=== Begin Enclosure ===
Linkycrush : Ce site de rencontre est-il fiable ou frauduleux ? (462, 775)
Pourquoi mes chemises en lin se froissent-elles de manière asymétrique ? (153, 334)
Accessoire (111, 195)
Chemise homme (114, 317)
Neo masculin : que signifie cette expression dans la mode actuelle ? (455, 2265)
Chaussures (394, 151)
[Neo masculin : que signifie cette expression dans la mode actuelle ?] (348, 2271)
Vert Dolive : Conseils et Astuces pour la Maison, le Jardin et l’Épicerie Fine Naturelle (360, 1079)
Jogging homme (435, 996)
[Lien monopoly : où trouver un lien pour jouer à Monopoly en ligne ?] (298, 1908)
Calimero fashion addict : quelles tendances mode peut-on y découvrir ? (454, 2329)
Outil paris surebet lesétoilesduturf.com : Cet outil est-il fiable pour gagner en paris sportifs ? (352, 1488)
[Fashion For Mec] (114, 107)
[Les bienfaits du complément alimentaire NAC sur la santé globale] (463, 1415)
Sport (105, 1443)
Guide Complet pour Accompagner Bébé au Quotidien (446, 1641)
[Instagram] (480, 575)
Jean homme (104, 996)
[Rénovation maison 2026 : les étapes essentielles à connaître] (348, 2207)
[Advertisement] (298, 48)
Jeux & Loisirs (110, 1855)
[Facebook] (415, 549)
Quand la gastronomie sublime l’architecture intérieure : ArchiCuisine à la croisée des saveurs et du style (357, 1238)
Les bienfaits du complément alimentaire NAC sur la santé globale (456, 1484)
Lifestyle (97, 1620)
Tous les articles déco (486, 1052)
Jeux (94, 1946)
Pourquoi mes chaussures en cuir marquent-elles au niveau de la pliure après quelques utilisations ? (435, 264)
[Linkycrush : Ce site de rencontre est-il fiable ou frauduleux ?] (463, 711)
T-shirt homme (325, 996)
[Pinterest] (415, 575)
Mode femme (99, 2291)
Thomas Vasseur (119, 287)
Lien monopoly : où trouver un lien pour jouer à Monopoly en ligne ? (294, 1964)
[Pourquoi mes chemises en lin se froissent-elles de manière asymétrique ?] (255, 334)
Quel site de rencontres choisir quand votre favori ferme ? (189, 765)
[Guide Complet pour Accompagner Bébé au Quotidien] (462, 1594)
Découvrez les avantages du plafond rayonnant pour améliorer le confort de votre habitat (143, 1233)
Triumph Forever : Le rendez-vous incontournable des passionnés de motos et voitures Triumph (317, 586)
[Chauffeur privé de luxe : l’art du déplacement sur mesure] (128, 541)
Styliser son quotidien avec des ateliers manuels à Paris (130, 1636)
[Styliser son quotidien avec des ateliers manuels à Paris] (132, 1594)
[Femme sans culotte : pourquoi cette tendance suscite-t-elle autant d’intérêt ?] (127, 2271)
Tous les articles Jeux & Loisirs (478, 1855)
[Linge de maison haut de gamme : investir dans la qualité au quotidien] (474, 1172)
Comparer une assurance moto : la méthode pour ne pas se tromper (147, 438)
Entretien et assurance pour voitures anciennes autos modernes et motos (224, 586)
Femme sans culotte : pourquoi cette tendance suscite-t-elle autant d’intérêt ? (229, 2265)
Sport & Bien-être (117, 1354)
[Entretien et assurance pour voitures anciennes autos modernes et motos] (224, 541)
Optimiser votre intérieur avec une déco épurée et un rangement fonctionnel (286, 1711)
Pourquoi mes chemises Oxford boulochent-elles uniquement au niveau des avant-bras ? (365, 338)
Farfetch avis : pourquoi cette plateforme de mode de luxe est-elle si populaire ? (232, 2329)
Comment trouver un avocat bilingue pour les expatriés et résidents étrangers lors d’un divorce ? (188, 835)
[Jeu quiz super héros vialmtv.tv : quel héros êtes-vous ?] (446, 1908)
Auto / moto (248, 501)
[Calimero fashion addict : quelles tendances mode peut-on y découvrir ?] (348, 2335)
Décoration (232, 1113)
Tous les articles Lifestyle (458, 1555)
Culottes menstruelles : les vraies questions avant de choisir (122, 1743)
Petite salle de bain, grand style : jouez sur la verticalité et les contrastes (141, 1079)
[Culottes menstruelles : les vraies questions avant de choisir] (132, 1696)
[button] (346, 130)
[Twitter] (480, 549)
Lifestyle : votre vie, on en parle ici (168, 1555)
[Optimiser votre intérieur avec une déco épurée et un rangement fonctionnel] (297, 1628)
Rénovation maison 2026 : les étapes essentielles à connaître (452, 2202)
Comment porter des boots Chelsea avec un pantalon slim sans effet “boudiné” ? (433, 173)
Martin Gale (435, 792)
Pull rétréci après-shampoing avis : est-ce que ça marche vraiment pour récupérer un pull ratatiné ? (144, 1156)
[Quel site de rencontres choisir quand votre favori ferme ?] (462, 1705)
=== End Enclosure ===
— TASK BRIEF —
Every line above from the line with "Lifestyle (97, 1620)" to the line with "[Linkycrush : Ce", inclusive, must be returned exactly; no other line belongs in the reply.

— EXERCISE ANSWER —
Lifestyle (97, 1620)
Tous les articles déco (486, 1052)
Jeux (94, 1946)
Pourquoi mes chaussures en cuir marquent-elles au niveau de la pliure après quelques utilisations ? (435, 264)
[Linkycrush : Ce site de rencontre est-il fiable ou frauduleux ?] (463, 711)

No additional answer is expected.